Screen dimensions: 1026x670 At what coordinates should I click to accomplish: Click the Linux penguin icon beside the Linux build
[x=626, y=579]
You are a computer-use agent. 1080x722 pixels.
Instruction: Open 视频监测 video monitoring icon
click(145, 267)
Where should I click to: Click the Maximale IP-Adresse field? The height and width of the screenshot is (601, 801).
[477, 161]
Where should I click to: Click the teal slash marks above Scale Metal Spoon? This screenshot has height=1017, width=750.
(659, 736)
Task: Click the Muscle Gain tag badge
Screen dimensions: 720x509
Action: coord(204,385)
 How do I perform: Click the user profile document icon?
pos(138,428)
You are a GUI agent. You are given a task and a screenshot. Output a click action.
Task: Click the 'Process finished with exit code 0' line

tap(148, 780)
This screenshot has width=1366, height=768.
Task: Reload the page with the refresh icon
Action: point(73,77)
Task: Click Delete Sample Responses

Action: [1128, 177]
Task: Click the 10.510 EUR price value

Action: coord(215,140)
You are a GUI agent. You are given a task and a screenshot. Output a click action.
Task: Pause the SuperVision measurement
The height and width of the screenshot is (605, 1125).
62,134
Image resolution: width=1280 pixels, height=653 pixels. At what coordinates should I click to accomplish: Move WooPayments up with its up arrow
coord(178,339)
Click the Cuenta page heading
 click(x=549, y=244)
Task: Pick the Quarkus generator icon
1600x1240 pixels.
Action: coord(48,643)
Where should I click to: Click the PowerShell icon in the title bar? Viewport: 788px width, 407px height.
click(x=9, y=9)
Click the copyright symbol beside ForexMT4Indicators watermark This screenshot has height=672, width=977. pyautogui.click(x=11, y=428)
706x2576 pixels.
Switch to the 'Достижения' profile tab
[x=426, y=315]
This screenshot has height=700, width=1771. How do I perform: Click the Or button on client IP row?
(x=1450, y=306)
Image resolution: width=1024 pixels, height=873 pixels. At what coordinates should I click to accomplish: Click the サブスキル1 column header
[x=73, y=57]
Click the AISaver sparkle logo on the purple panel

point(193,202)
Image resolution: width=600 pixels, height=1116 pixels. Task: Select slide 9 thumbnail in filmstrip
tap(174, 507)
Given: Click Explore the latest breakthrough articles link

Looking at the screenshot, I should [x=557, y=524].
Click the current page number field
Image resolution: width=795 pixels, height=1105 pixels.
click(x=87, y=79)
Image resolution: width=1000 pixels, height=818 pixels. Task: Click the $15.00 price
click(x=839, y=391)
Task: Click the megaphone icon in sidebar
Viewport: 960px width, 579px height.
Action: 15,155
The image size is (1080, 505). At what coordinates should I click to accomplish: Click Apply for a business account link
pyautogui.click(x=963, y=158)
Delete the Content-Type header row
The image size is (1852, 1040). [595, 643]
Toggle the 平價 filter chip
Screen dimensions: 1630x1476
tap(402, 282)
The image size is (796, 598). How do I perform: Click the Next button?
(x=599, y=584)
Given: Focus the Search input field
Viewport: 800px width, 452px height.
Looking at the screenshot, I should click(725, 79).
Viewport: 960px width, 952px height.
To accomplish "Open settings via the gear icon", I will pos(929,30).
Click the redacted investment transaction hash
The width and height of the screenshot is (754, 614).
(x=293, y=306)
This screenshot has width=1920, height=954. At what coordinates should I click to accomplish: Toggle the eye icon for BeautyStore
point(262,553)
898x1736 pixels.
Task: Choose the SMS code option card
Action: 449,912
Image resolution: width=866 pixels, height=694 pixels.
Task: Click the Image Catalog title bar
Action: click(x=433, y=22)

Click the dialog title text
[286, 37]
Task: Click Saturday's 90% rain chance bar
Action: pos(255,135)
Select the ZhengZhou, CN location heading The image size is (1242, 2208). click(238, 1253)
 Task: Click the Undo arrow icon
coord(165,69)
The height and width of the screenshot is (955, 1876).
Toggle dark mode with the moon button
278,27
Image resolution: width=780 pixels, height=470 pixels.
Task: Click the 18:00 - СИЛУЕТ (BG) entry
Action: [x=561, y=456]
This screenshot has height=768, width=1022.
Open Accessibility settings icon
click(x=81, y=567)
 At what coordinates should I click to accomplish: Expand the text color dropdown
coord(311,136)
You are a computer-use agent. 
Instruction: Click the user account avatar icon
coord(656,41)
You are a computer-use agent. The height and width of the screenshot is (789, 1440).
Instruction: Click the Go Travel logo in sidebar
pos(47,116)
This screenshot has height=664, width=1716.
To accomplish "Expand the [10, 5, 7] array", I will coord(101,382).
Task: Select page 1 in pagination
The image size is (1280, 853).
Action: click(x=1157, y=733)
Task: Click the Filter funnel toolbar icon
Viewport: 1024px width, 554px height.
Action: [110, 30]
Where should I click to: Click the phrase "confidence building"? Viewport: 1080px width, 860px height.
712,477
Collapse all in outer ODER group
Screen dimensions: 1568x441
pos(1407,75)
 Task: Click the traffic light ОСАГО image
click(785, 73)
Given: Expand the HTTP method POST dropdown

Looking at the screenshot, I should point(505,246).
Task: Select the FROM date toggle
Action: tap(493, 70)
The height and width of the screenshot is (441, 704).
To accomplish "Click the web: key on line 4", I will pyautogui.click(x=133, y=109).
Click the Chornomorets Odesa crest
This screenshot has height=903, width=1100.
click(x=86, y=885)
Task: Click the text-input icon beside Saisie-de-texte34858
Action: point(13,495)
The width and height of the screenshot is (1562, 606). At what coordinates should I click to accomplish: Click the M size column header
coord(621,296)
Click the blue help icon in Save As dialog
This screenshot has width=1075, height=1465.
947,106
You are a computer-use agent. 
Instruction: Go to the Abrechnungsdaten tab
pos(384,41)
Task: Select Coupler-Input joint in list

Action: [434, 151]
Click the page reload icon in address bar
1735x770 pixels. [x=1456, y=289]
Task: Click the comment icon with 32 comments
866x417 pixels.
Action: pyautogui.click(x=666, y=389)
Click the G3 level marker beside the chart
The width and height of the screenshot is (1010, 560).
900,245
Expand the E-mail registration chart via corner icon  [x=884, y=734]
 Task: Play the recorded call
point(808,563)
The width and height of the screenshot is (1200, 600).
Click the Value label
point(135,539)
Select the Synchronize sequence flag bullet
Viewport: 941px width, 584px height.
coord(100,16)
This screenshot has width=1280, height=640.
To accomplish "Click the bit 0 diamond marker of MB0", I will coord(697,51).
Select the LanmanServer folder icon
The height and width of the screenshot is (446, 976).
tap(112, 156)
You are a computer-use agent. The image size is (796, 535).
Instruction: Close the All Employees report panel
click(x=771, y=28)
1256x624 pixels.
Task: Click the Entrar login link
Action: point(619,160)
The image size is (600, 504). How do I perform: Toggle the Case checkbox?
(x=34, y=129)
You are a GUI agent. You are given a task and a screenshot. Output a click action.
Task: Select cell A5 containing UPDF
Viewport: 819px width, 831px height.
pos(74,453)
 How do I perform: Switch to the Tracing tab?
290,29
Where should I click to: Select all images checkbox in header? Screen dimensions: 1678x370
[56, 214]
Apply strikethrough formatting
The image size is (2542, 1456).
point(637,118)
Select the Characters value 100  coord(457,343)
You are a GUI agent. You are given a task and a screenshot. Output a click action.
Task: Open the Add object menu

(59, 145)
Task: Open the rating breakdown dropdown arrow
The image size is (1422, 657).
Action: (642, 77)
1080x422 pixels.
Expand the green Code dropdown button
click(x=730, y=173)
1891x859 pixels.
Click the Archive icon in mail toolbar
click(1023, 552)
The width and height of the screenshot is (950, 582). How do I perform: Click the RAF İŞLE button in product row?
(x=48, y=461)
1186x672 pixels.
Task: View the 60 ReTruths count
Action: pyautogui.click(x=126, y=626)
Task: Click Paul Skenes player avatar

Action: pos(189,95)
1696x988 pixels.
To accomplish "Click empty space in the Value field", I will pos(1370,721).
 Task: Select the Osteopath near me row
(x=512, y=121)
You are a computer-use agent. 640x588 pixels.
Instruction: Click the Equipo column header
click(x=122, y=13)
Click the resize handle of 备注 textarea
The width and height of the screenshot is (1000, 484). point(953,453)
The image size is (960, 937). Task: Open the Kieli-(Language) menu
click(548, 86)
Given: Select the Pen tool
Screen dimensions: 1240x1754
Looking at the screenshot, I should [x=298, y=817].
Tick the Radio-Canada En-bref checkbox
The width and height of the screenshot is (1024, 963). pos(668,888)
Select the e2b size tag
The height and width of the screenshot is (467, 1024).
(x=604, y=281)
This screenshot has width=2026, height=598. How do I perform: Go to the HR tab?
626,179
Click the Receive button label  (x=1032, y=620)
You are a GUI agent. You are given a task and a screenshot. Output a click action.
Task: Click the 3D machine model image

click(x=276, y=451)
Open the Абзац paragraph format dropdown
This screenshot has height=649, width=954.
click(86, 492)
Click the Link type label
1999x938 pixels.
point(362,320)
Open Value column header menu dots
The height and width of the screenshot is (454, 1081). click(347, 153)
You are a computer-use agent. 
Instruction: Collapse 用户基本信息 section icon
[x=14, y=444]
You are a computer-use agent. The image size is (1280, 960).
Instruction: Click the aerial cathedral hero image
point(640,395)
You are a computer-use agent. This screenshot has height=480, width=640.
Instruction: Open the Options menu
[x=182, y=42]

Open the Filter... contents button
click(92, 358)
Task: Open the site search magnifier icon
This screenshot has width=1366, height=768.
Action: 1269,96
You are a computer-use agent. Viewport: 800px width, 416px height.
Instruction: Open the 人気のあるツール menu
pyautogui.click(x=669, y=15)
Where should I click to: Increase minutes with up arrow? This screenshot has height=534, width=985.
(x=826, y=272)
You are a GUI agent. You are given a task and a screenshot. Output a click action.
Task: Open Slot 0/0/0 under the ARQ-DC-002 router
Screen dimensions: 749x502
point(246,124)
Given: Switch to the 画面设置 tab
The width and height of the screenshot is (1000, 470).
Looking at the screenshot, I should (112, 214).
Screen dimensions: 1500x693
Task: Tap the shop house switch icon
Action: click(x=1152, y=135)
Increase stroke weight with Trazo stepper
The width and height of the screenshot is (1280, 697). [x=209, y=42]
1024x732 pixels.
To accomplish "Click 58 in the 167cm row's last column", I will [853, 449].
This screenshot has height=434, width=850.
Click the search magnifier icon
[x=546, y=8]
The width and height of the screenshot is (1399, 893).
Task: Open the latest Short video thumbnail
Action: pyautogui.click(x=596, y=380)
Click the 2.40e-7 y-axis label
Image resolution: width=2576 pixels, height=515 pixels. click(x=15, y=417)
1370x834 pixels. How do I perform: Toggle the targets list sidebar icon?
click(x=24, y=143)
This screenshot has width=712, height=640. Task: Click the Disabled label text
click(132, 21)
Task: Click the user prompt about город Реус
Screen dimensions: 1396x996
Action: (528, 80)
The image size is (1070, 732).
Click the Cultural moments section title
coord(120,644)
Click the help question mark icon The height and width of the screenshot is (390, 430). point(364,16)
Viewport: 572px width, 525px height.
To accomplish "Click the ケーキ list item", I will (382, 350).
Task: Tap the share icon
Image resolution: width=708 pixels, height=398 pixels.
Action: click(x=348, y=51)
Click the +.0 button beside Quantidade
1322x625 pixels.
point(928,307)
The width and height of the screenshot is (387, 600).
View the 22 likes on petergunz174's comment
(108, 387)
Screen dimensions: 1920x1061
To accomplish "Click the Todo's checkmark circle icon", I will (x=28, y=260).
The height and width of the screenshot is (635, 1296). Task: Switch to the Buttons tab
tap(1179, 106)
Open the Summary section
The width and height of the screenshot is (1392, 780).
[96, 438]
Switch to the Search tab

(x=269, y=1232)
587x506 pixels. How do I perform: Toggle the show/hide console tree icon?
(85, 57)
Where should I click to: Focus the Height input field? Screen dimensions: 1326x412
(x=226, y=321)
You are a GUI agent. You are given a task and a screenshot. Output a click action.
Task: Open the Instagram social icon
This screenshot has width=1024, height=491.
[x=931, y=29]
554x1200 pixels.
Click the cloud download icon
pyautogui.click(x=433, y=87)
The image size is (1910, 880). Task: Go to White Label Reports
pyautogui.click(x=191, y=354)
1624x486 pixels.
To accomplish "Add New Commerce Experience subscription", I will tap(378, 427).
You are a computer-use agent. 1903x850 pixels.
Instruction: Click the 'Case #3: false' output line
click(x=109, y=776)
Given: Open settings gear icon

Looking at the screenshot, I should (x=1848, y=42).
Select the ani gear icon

• • •

:: Task to complete ::
Please return the lines above that run from the line containing "This screenshot has width=712, height=640." to the line containing "554x1200 pixels.", inclusive, exactly and with no other lines.

:: Your response ::
This screenshot has width=712, height=640. Task: Click the Disabled label text
click(132, 21)
Task: Click the user prompt about город Реус
Screen dimensions: 1396x996
Action: (528, 80)
The image size is (1070, 732).
Click the Cultural moments section title
coord(120,644)
Click the help question mark icon The height and width of the screenshot is (390, 430). point(364,16)
Viewport: 572px width, 525px height.
To accomplish "Click the ケーキ list item", I will (382, 350).
Task: Tap the share icon
Image resolution: width=708 pixels, height=398 pixels.
Action: click(x=348, y=51)
Click the +.0 button beside Quantidade
1322x625 pixels.
point(928,307)
The width and height of the screenshot is (387, 600).
View the 22 likes on petergunz174's comment
(108, 387)
Screen dimensions: 1920x1061
To accomplish "Click the Todo's checkmark circle icon", I will (x=28, y=260).
The height and width of the screenshot is (635, 1296). Task: Switch to the Buttons tab
tap(1179, 106)
Open the Summary section
The width and height of the screenshot is (1392, 780).
[96, 438]
Switch to the Search tab

(x=269, y=1232)
587x506 pixels. How do I perform: Toggle the show/hide console tree icon?
(85, 57)
Where should I click to: Focus the Height input field? Screen dimensions: 1326x412
(x=226, y=321)
You are a GUI agent. You are given a task and a screenshot. Output a click action.
Task: Open the Instagram social icon
This screenshot has width=1024, height=491.
[x=931, y=29]
554x1200 pixels.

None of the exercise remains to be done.